Requirement - Please output exactly the lines below, starting at the line that has "Yorkton (543, 1827)" and ending at the line that has "Login (1660, 28)", both included; leave out all pictures and include nothing else.
START Working data
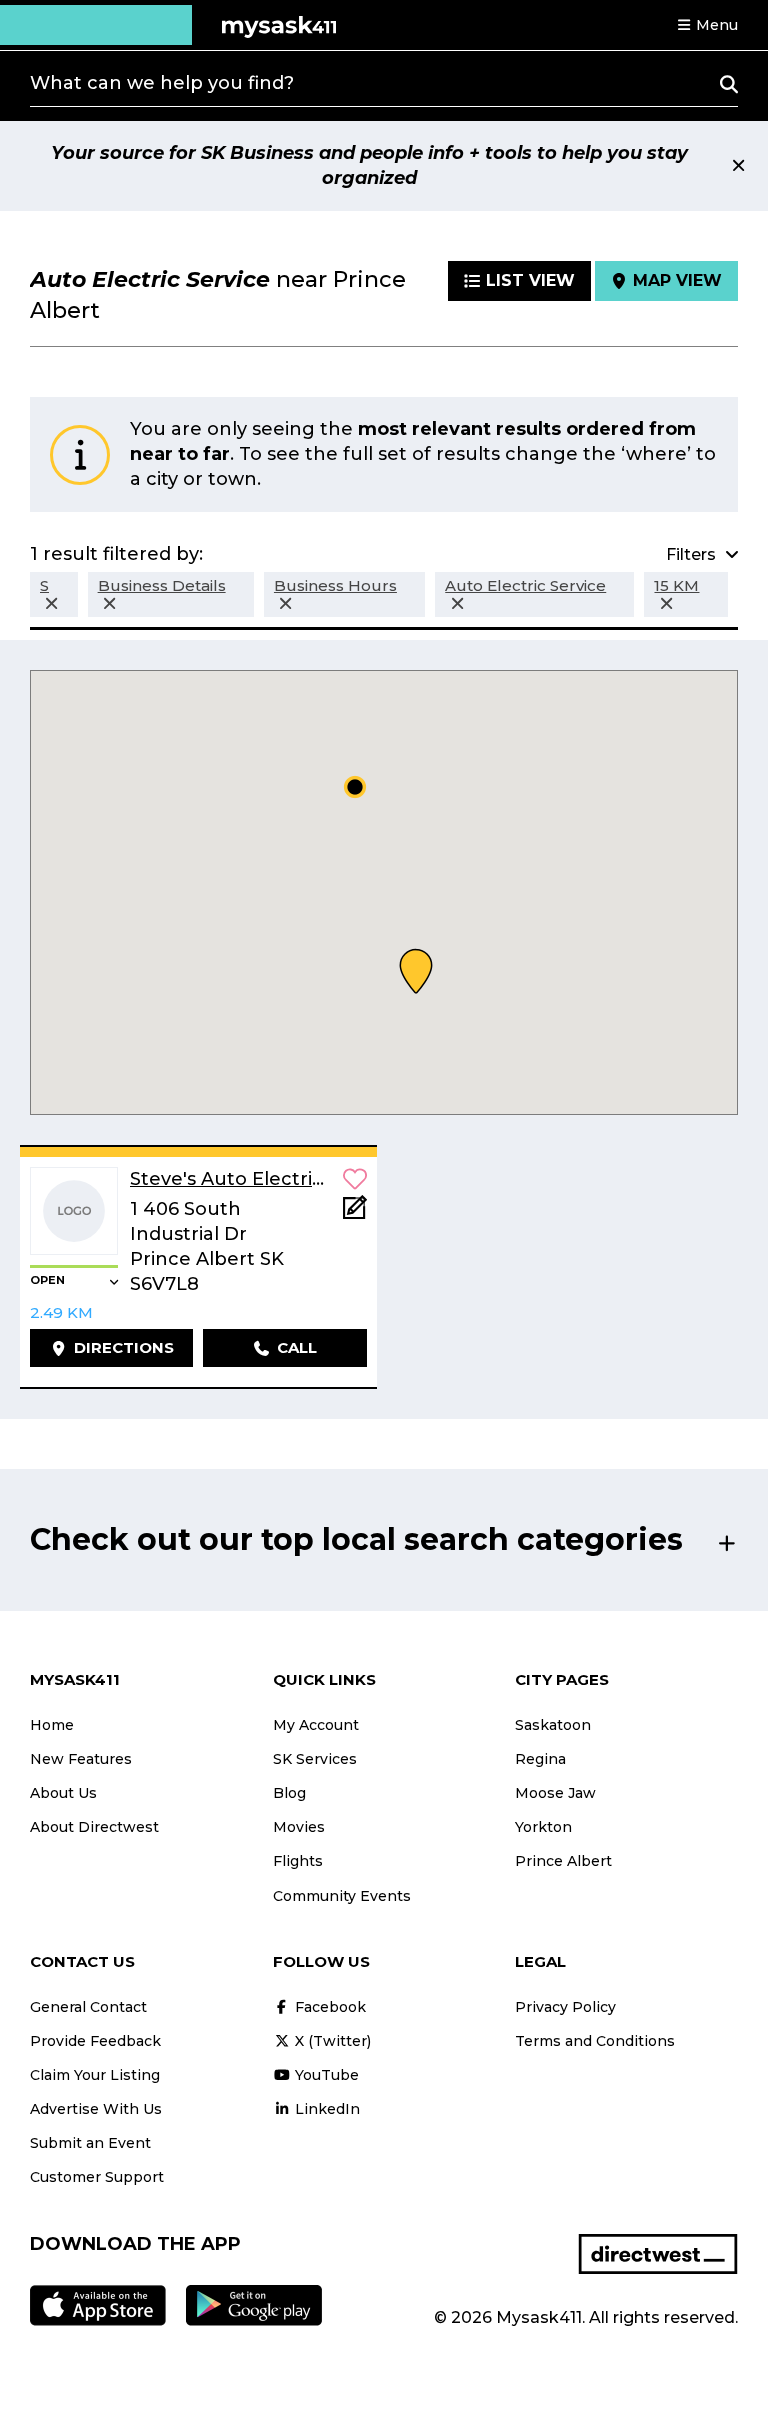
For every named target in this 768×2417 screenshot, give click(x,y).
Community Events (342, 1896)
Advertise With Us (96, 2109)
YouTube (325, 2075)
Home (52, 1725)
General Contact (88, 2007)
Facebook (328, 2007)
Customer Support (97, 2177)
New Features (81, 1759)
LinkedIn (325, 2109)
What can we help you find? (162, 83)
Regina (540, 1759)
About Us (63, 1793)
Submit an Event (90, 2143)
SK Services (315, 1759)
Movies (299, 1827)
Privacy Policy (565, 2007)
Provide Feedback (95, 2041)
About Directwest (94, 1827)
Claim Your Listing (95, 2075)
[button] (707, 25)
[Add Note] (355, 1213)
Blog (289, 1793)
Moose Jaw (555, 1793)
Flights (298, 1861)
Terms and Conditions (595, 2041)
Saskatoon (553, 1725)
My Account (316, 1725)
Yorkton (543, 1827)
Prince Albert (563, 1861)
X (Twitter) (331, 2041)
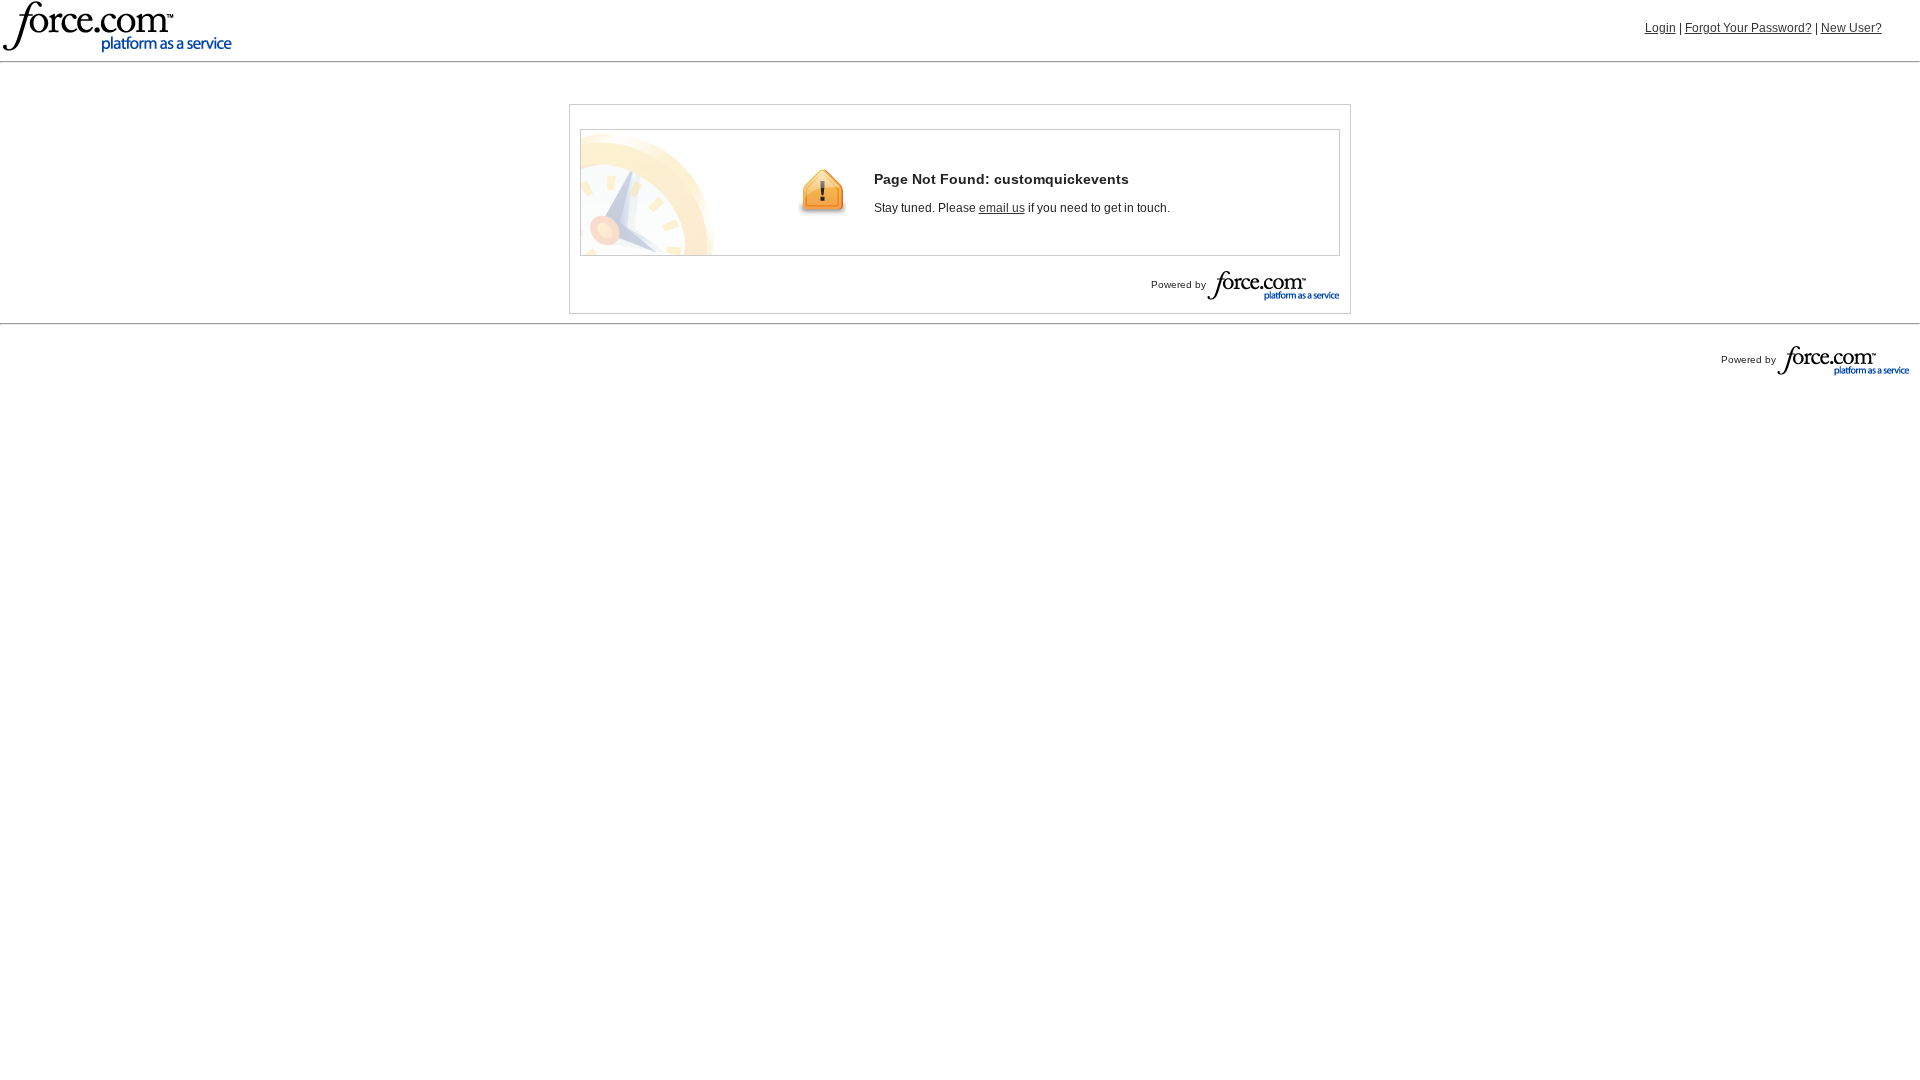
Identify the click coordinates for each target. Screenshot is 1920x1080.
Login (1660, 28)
END Working data
START Working data
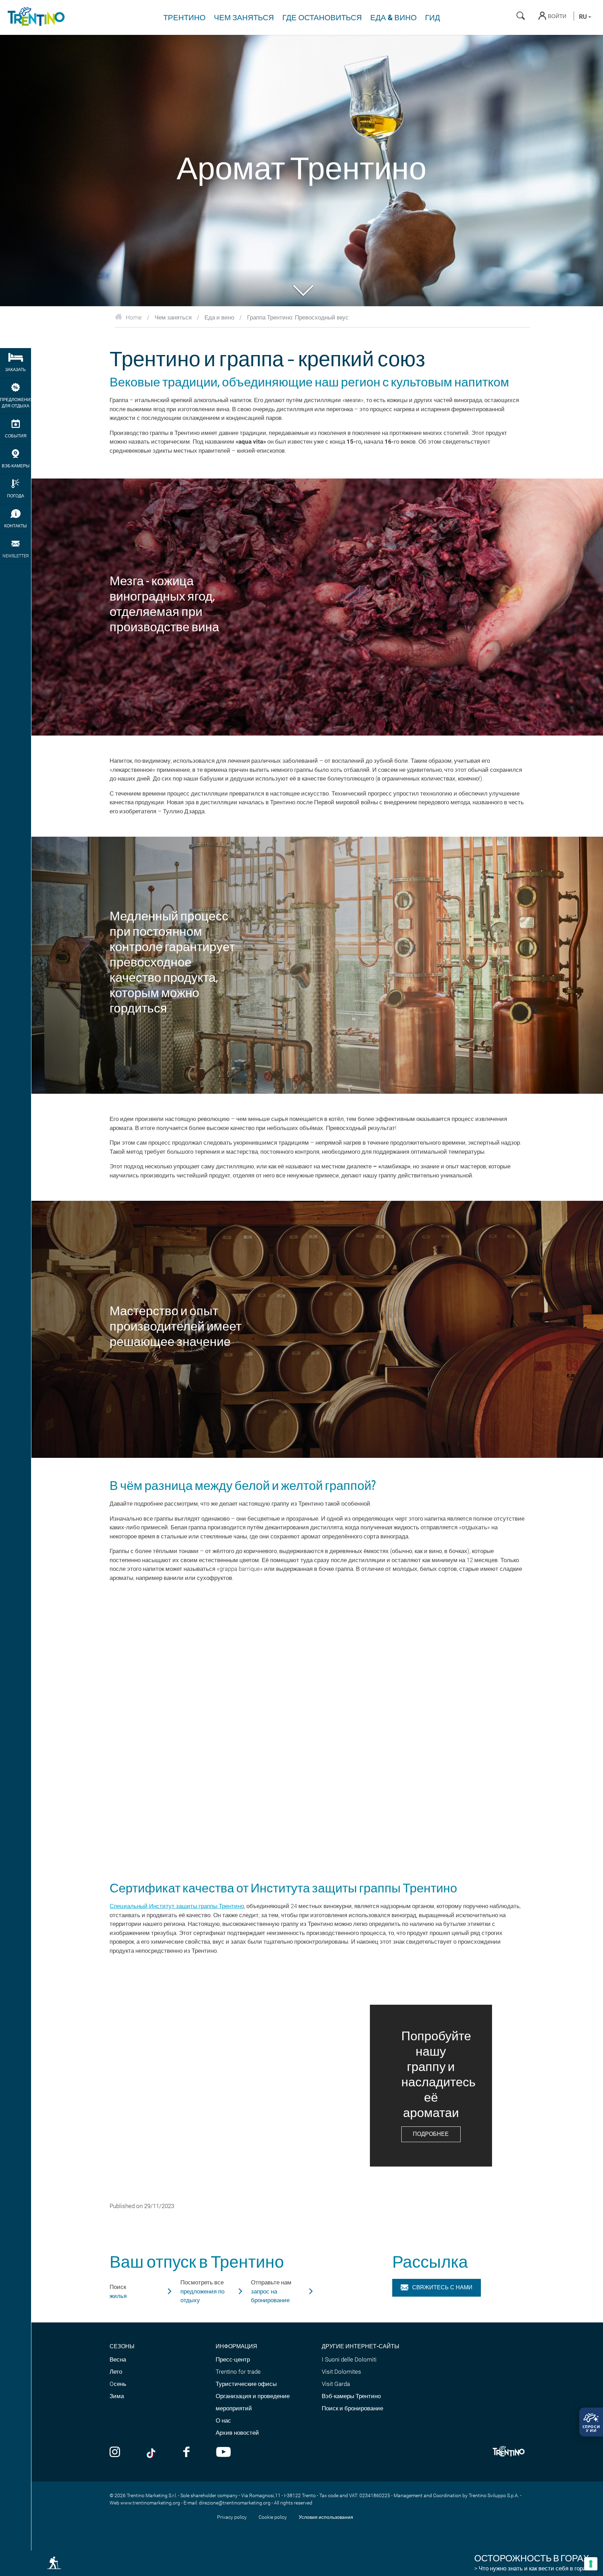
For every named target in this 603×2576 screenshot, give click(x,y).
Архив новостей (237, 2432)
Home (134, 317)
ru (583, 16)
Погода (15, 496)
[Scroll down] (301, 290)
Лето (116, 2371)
END Working data
Answer section -
Yorkton (543, 1827)
Prince Albert (563, 1861)
X (Twitter) (331, 2041)
Identify the click coordinates for each target. Screenshot is 1920x1080.
Login (1660, 28)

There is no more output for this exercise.